INP: The Silent Metric Killing Your Mobile Checkout
Quick answer: INP (Interaction to Next Paint) measures how long your store takes to visibly respond when a shopper taps anything. Google’s bar is 200ms at the 75th percentile of real visits. Stores fail it because third-party app scripts hog the phone’s main thread, so “Add to cart” goes dead for half a second. Fixing it means removing and deferring JavaScript, not buying a faster theme.
There’s a specific moment where mobile checkouts die. It isn’t the page load. The shopper already waited through that. It’s the tap.
They tap Add to cart. Nothing happens. They tap again. Still nothing. Then, 700ms later, two items are in the cart, the page has jumped, and the trust is gone. On a phone, unresponsive and broken are the same feeling.
Google has a name for this: INP.
What INP actually measures
Interaction to Next Paint clocks the gap between a user interaction (tap, click, key press) and the next visual update of the screen. Not the whole action completing; just the page visibly reacting. A button changing state. A cart drawer starting to open. Anything that says “heard you.”
Google grades it from real-visitor data at the 75th percentile, across the entire visit (not just the first click):
| INP | How it feels |
|---|---|
| under 200ms | Instant. Invisible. |
| 200–500ms | Sticky. Shoppers notice but tolerate. |
| over 500ms | Broken. Double-taps, rage-taps, abandonment. |
INP replaced FID in March 2024, and stores that comfortably passed FID often fail INP. FID only measured the first interaction’s delay; INP measures them all, including the expensive ones like opening a filter drawer on a collection page.
Why stores specifically are bad at this
A phone renders your store on one main thread. That same thread has to run every analytics tag, review widget, chat bubble, session recorder, A/B test, and pixel you’ve installed. When a shopper taps while the thread is busy chewing through someone’s JavaScript, the tap queues.
That’s the mechanism. Your customer isn’t waiting for your button. They’re waiting behind a heat-mapping script for a tool nobody has logged into since last year.
Common offenders we find on audits, roughly in order:
- Tag-manager pile-ups: one GTM container quietly firing 25 tags.

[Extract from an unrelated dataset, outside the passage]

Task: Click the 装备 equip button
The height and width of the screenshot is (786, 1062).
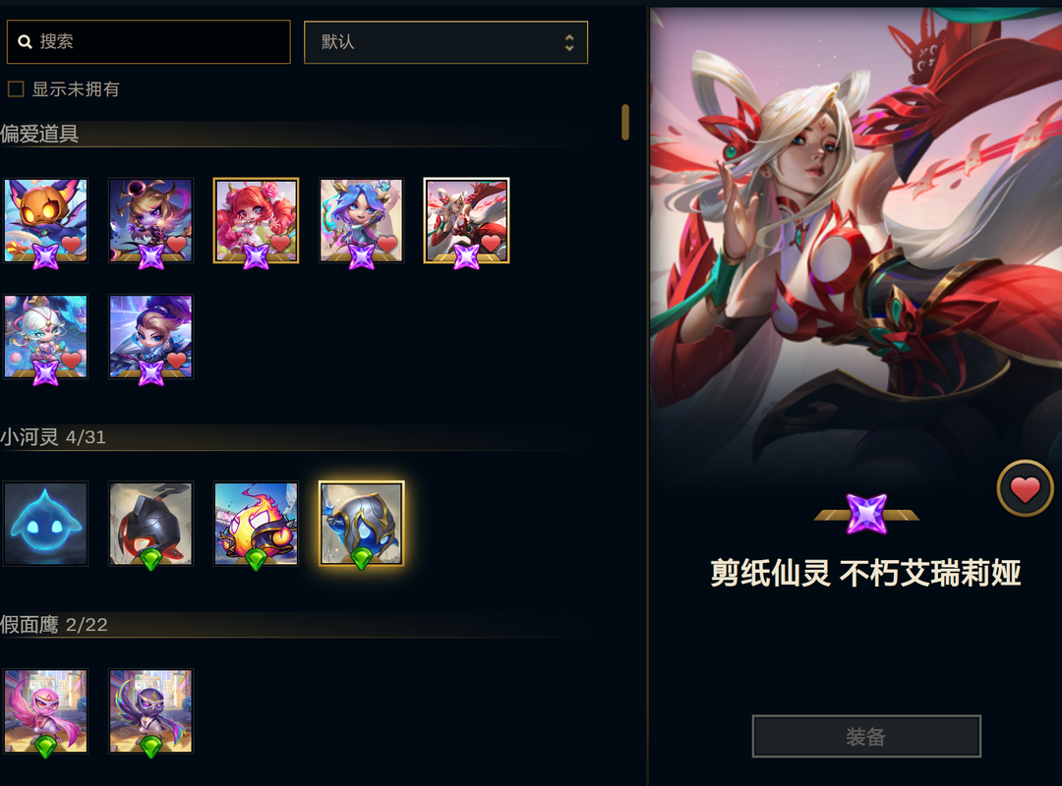Action: 866,736
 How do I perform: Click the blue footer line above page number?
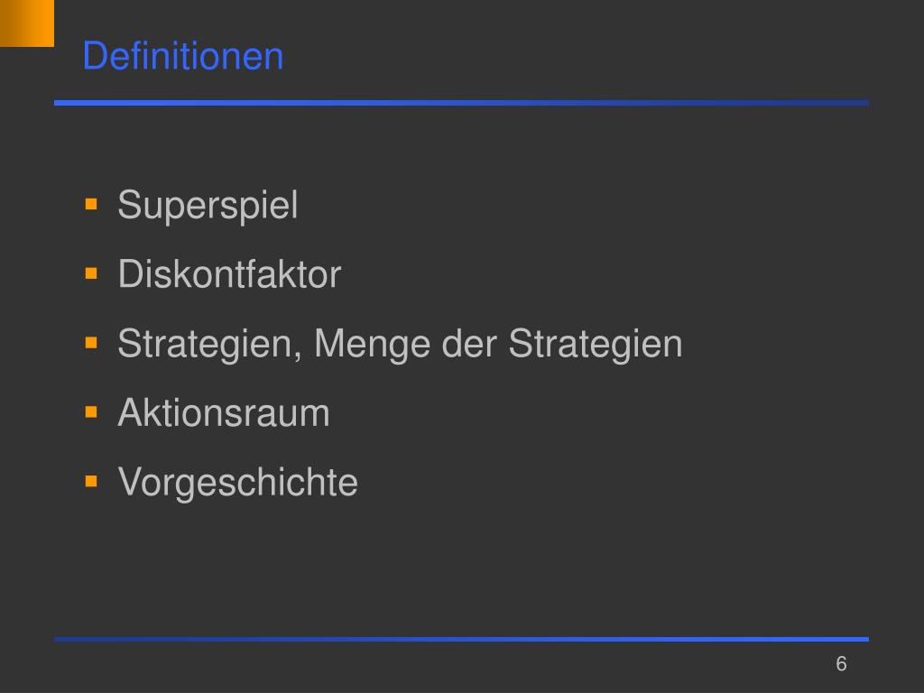pyautogui.click(x=461, y=640)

- Session recording / heatmaps: among the most main-thread-hungry scripts there are.
- Variant pickers and upsell apps that re-render half the page on every selection.

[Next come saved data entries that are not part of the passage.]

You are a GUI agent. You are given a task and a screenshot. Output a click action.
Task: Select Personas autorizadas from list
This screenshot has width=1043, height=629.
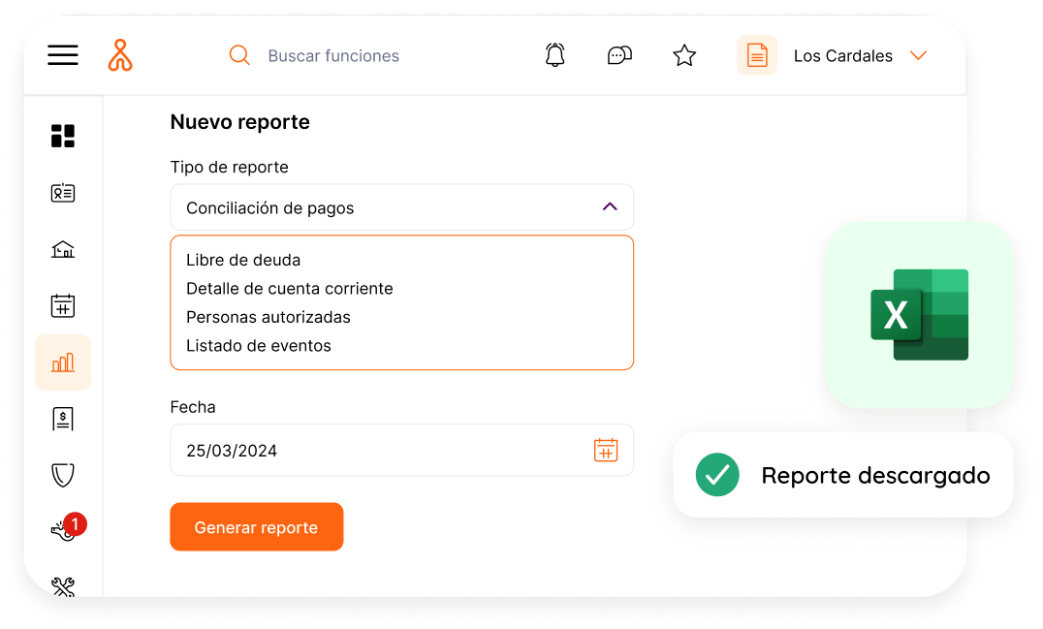pos(269,317)
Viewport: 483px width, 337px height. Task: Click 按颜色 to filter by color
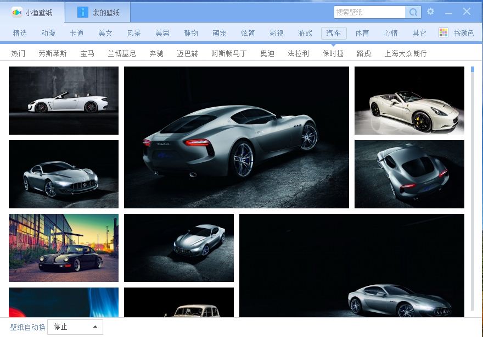[464, 33]
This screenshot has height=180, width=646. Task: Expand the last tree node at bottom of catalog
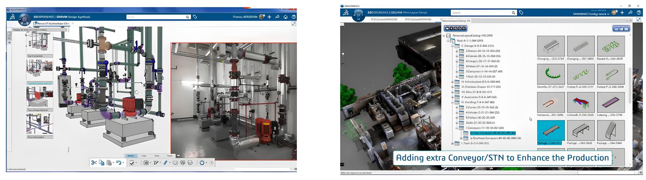point(452,144)
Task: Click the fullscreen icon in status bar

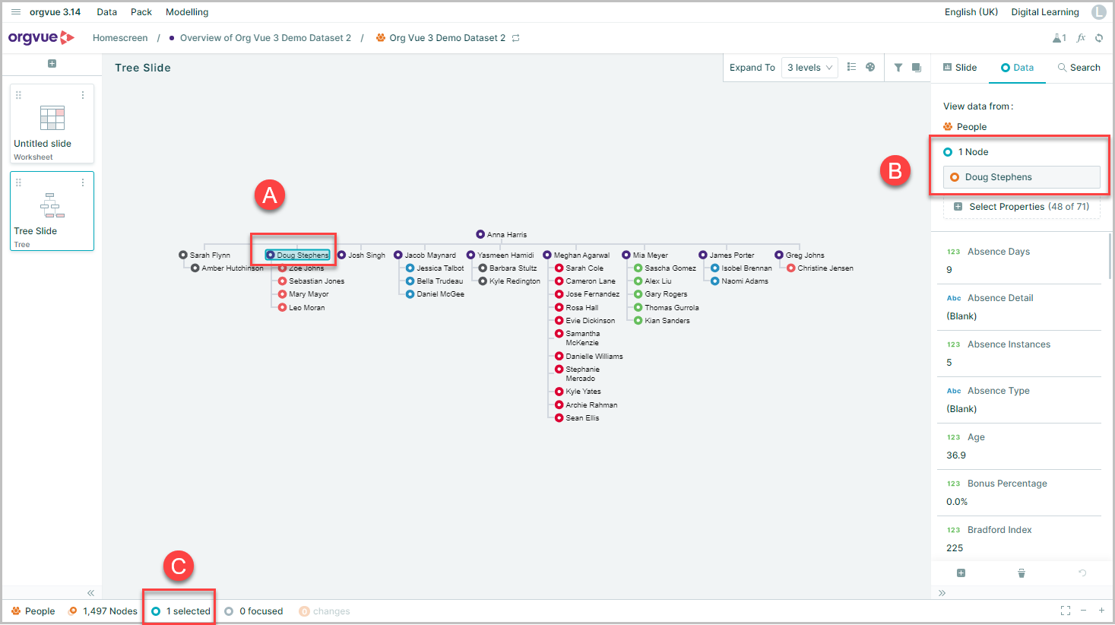Action: pyautogui.click(x=1066, y=611)
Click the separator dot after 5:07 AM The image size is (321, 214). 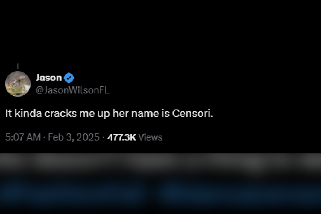(x=44, y=137)

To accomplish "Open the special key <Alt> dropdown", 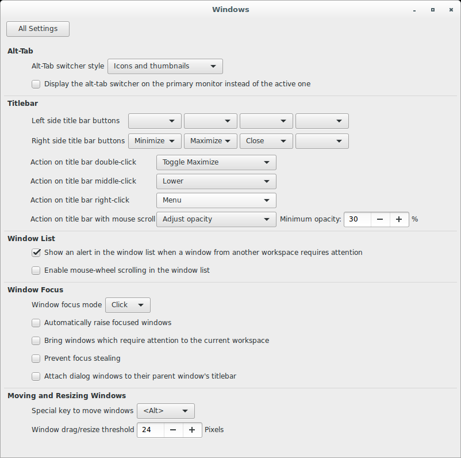I will click(166, 411).
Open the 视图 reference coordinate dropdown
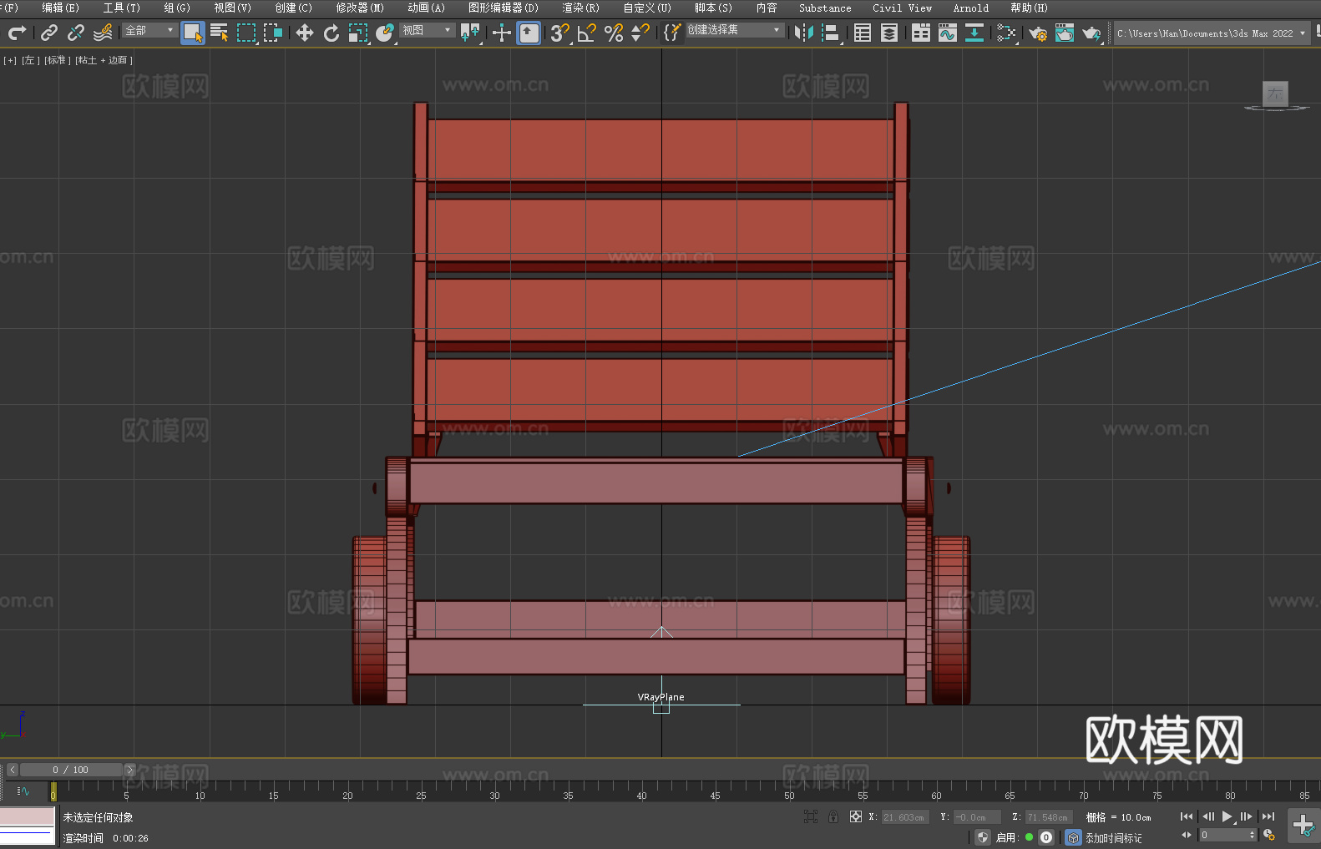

- Chat widgets loading their entire app bundle up front, just in case.
- Old themes running everything through jQuery event chains.
How to fix tap lag
The honest version: you can’t optimize your way around code that shouldn’t be there. The order of operations is:
- Inventory and remove. Every script earns its place or leaves. Uninstalled-app leftovers go first (and on Shopify there usually are some, we wrote about that here).
- Defer the survivors. Analytics, chat, and pixels don’t need to load before the page is interactive. Load them after, or on first interaction.
- Break up long tasks. Anything occupying the main thread for over 50ms gets chunked or moved off-thread, so taps can cut in line.
- Give instant feedback. Even when work takes time, the button should visually respond immediately. That’s what INP actually clocks.
Measure it on your own store
Open pagespeed.web.dev, test your product page (not the homepage, product pages carry the apps), and read the field data section at the top. If INP is over 200ms, that’s the 75th percentile: a quarter of your real shoppers experience worse.
FAQ
My lab score is green but field INP is red. How? Lab tests barely interact with the page, so they can’t see tap lag. Only real-visitor data exposes INP, which is why it’s the most commonly missed of the three Core Web Vitals.
Is INP a ranking factor? Yes, it’s one of the three Core Web Vitals in Google’s page experience signal. But the bigger cost is the checkout behavior: rage-taps and abandoned carts are immediate, rankings are gradual.
Can I pass INP and still be slow to load? Yes, and vice versa. LCP is “time until they see it,” INP is “speed once they touch it.” Stores need both; shoppers don’t separate them.